— Begin Material provided —

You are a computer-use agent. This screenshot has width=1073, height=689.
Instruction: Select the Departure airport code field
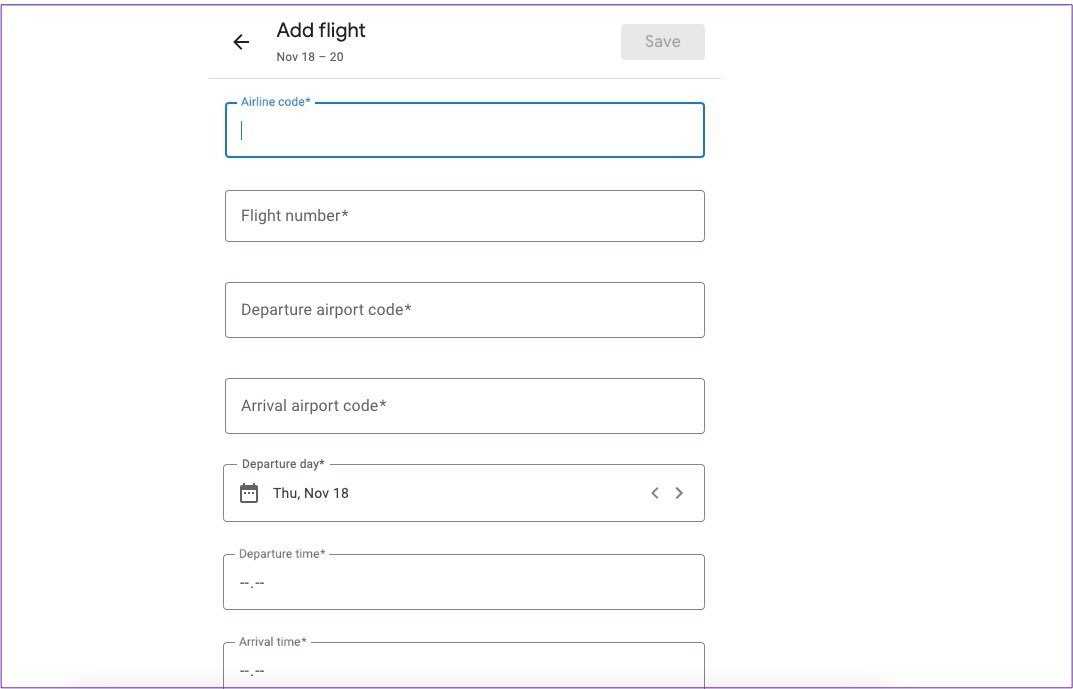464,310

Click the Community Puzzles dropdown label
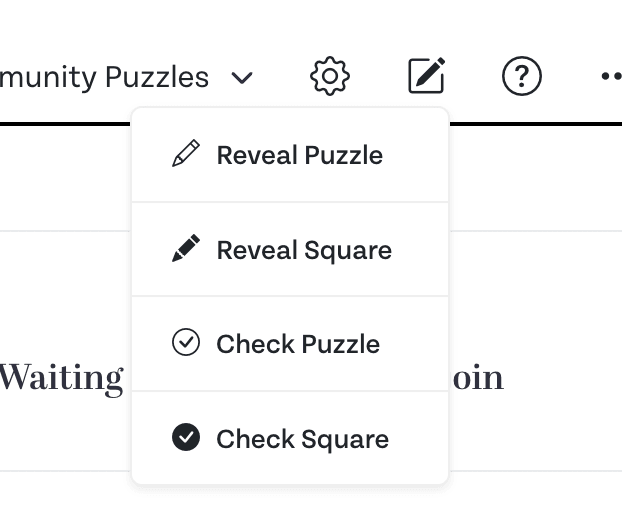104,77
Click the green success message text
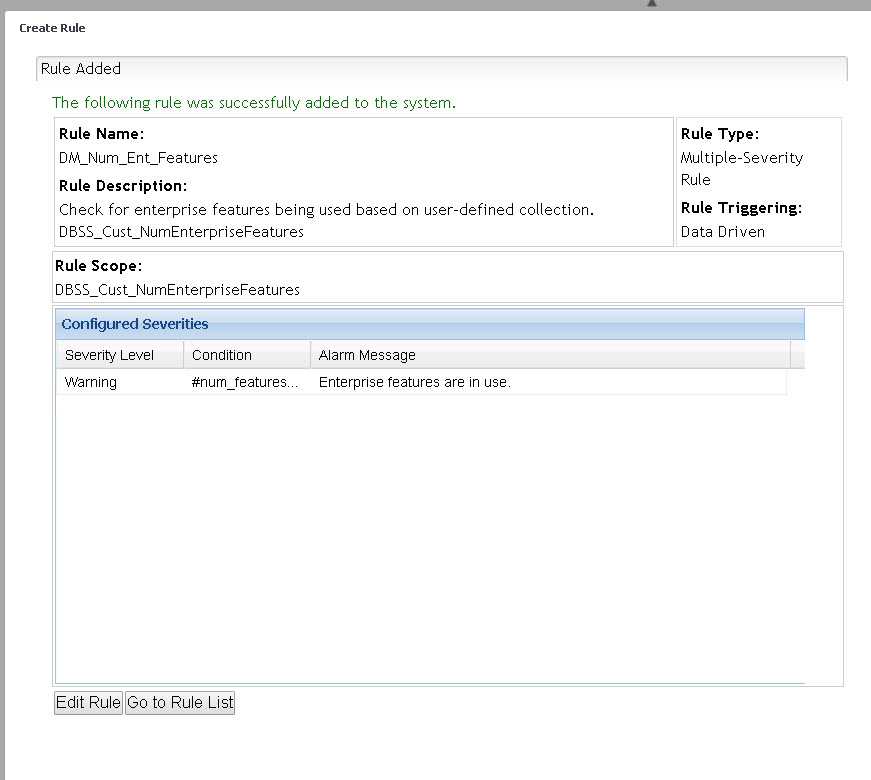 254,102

— End Material provided —
— Begin Material provided —

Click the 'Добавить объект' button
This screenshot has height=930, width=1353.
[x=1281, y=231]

— End Material provided —
— Begin Material provided —

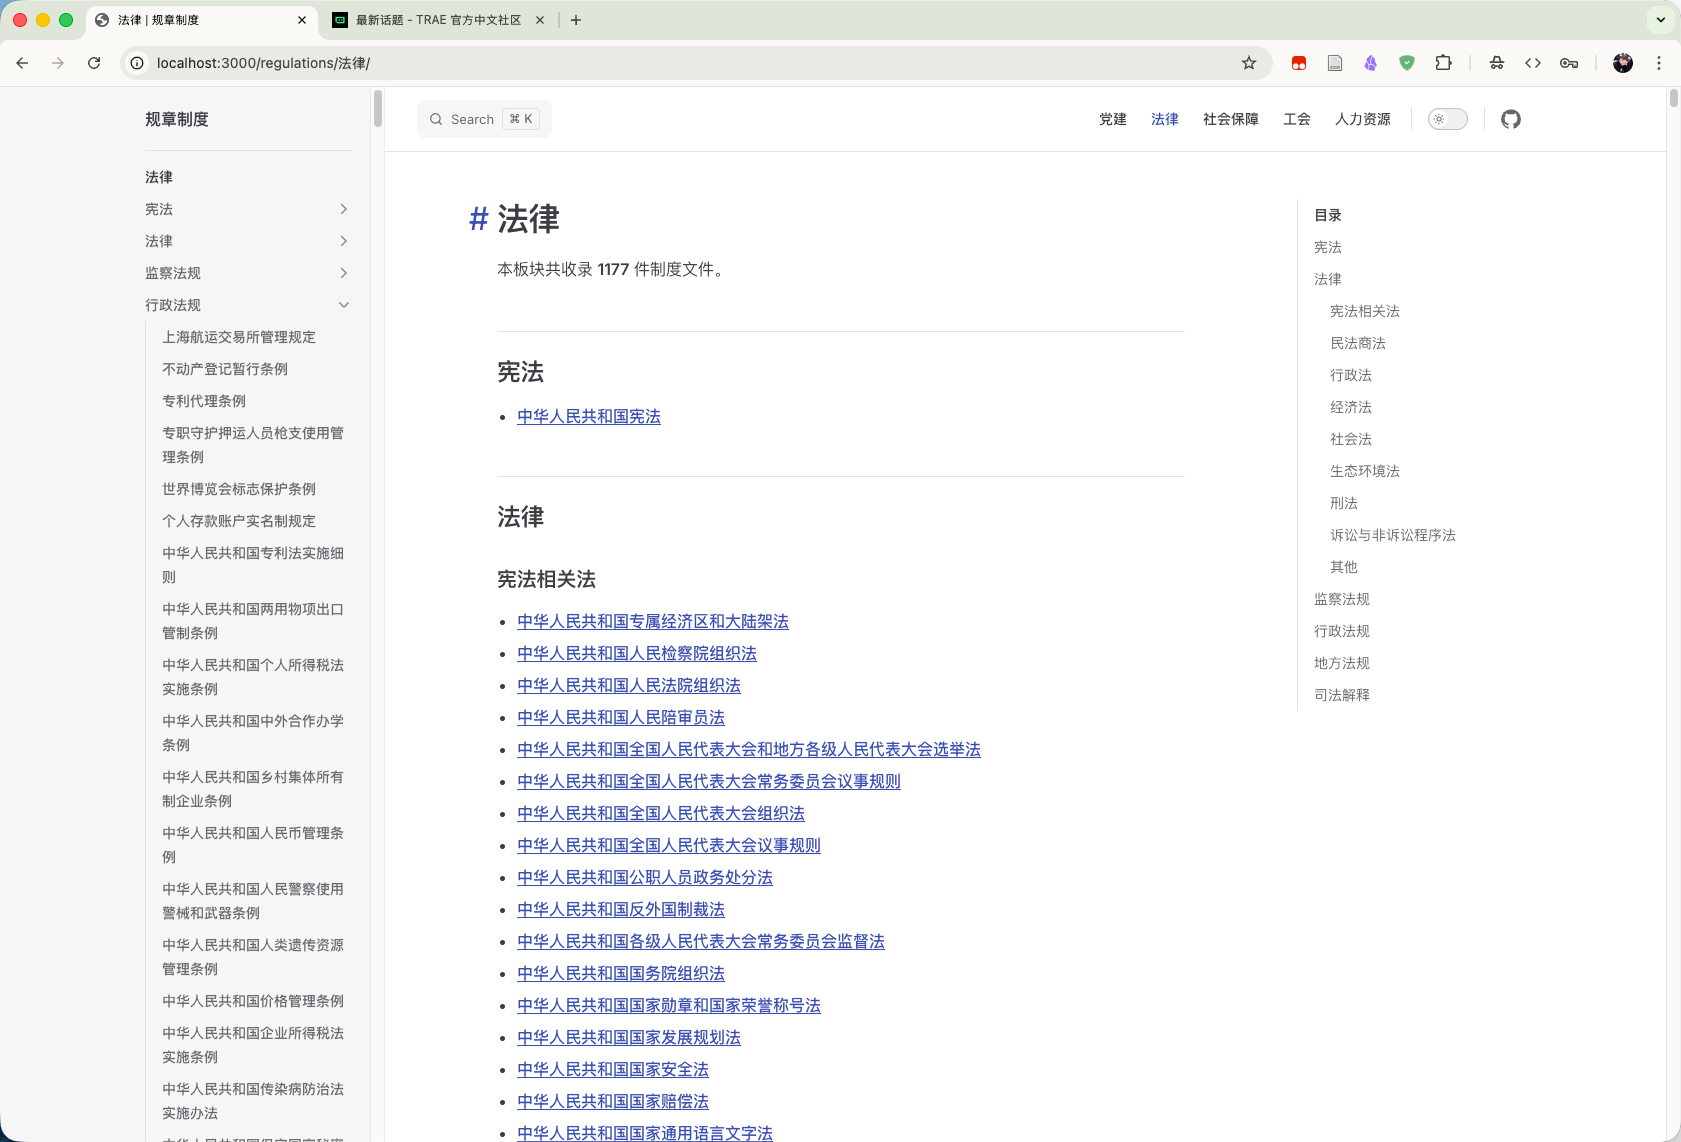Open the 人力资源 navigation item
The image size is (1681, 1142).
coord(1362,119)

— End Material provided —

● What this task involves:
Pull out every line of the listing above that contains the string "width", matching case exactly.

● The output:
You are a computer-use agent. This screenshot has width=1073, height=689.
This screenshot has height=930, width=1353.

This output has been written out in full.